我们展示了Transformer隐藏状态的标准基已提供一种无需训练、架构通用的特征基。单个维度通过其符号（+/-1）编码语义内容，通过其幅度编码置信度，充当独立的二进制寄存器；特征是指具有一致符号模式的维度子集，通过统计符号一致性（无需学习旋转）来读取。我们在七个模型上验证了这一“维度袋”框架，涵盖语言模型（Qwen 3.5-4B、Gemma 3-4B、Mistral 7B、Qwen3-32B）、视觉模型（DINOv2、ViT-Base）和音频模型（AST）。仅符号本身已携带预测性信息：单位幅度的符号模式通过语言模型头部保留了60-93%的Top-5下一个词元准确率，而无需解码器的汉明评分在Top-4096中达到80-90%准确率。基于单词元缓存（每个词元一次前向传播，无上下文，无标签），我们通过符号一致性检测到175个类别，AUC达到0.97-0.99；一个经过训练的探针仅增加+0.018 AUC，并收敛到轴对齐权重。这些特征具有因果可操作性：它们能通过K/V注意力投影存活下来，可追溯到写入它们的FFN神经元联盟（随机权重控制从未复现此现象），并且在实时前向传播过程中翻转某个特征的符号会抑制其概念，这在四个语言模型上均成立，且幅度匹配并针对特定概念。维度在整个过程中保持独立（成对互信息低于0.006比特）。这种结构并非语言特有：相同的逐维度符号模式出现在自监督视觉（DINOv2，9/12个ImageNet超类）、监督视觉（ViT-Base，11/12）和音频（AST，50/50个ESC-50类别）中，因此它反映了Transformer训练的普遍性，而非语言建模目标。标准基已足以通过一次前向传播实现特征读取，无需优化，无需GPU天数。开放问题从寻找正确的旋转转向了编录每个维度编码的内容。

English

We show the standard basis of transformer hidden states already provides a training-free, architecture-general feature basis. Individual dimensions encode semantic content via their signs (+/-1) and confidence via their magnitudes, acting as independent binary registers; a feature is a subset of dimensions with a consistent sign pattern, read by counting sign agreements with no learned rotation.

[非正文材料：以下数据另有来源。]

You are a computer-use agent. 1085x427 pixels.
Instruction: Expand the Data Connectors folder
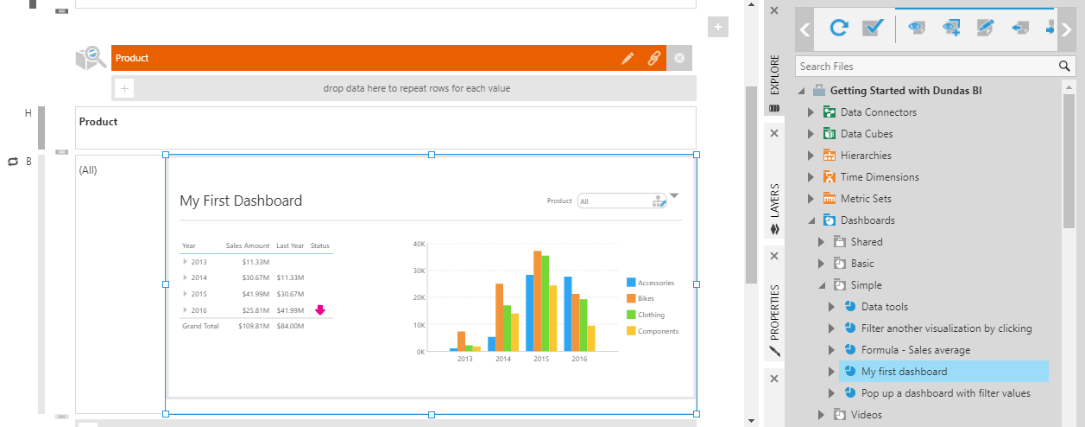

We validate this Bag of Dims framework across seven models spanning language (Qwen 3.5-4B, Gemma 3-4B, Mistral 7B, Qwen3-32B), vision (DINOv2, ViT-Base), and audio (AST). Signs alone carry predictive content: unit-magnitude sign patterns preserve 60-93% top-5 next-token accuracy through the LM head, and decoder-free Hamming scoring reaches 80-90% top-4096. From a single-token cache (one forward pass per token, no context, no labels), we detect 175 categories at AUC 0.97-0.99 by sign agreement; a trained probe adds only +0.018 AUC and converges to axis-aligned weights. These features are causally operative: they survive the K/V attention projections, trace to the FFN neuron coalitions that write them (random-weight controls never reproduce this), and flipping a feature's signs during the live forward pass suppresses its concept across four language models, magnitude-matched and concept-specific. Dimensions stay independent throughout (pairwise mutual information below 0.006 bits). The structure is not specific to language: the same per-dimension signs appear in self-supervised vision (DINOv2, 9/12 ImageNet superclasses), supervised vision (ViT-Base, 11/12), and audio (AST, 50/50 ESC-50 categories), so it reflects transformer training in general, not the language-modeling objective. The standard basis already suffices for feature reading at one forward pass, no optimization, no GPU-days. The open problem shifts from finding the right rotation to cataloging what each dimension encodes.